AkzoNobel's many acquisitions in recent years have created complexity within the company that it intends to eradicate. "We became a collection of acquired entities. We want to reduce product and process complexity and align product slates through operational excellence and standardization of processes," Büchner said. The company's focus, as a result, is no longer on big transformational moves. "Big divestments and big acquisitions are not the focus because we have such strong market positions," he said. "In future, we're aiming for organic growth."
AkzoNobel posted a net loss of €59 million for the fourth quarter of 2012 compared with a net loss of €68 million in the corresponding period of 2011, on sales up 3%, to €3.7 billion. The company says that the loss reflects higher restructuring costs, mainly in mature markets, after it stepped up restructuring efforts in its European decorative paints business in the fourth quarter.
Fourth-quarter adjusted earnings per share were about 9% ahead of analysts' consensus estimates at €0.50 and quarterly Ebitda increased 3% year-on-year, to €363 million, about 2% below consensus estimates. The lower-than-expected Ebitda reflects slower demand in the specialty chemicals division in the second half of 2012, although the performance coatings division outperformed expectations because of efficiency improvements, the company says. Raw material costs were stable compared with the previous year, with upward pressure on oil prices offsetting softer titanium dioxide (TiO2) prices, the company says. The price of TiO2 is likely to "stay similar to where it is today, based on supply and demand," Büchner said.
AkzoNobel is seeing signs of an upturn in key emerging markets after a pause last year. "Growth in markets such as China and India, as well as Brazil, is returning, but not to the good levels we had in 2010–11," Büchner said. "We don't expect those growth rates to come back to the levels of the past." AkzoNobel is also planning to build its presence in other key emerging markets such as Turkey, the Mideast, and North Africa, he said.

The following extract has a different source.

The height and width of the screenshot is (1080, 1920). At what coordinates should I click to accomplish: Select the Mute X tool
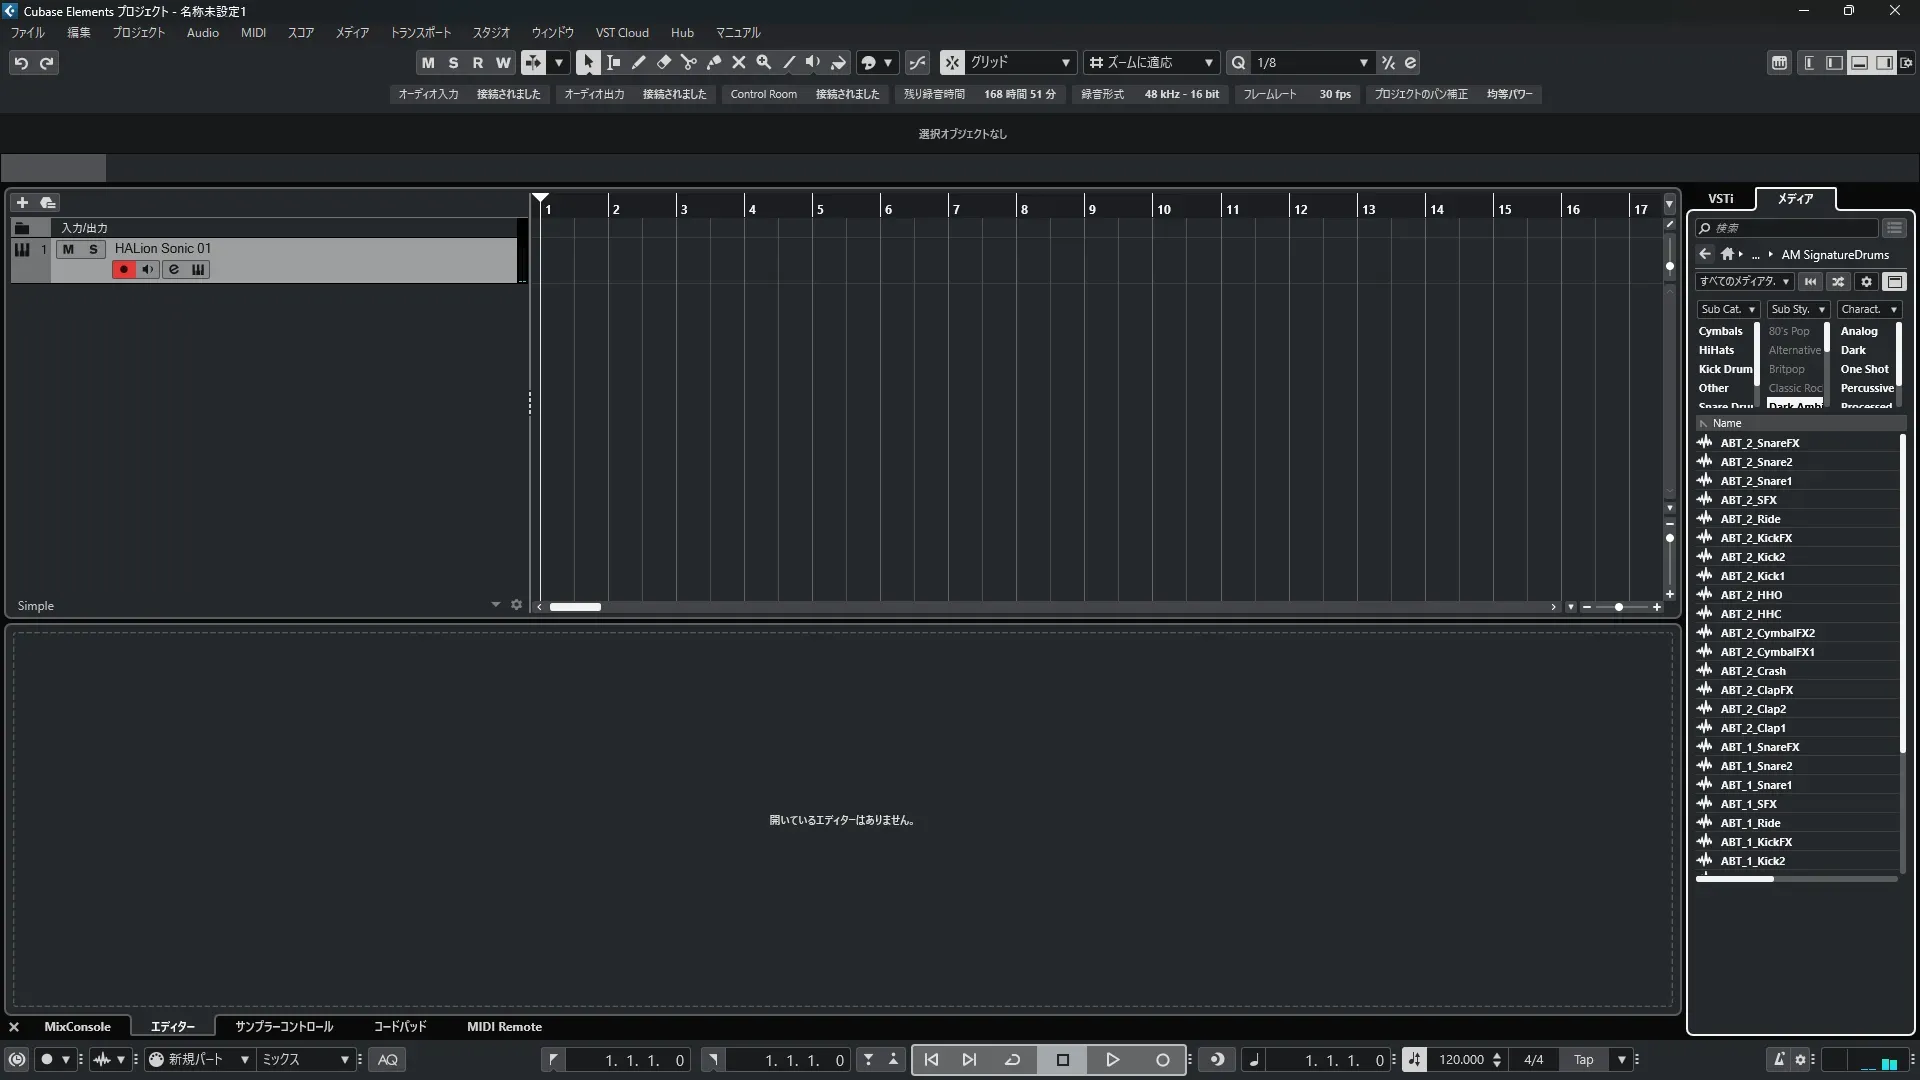point(739,63)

The company expects the economic environment to remain challenging this year. "AkzoNobel delivered a strong set of results in difficult markets, underpinned by the performance-improvement program, which exceeded our intermediate targets," Büchner said. "But we don't expect significant wind in our sails for 2013. So we will have to improve from within." Decorative paints in North America are included in the fourth-quarter figures as discontinued operations.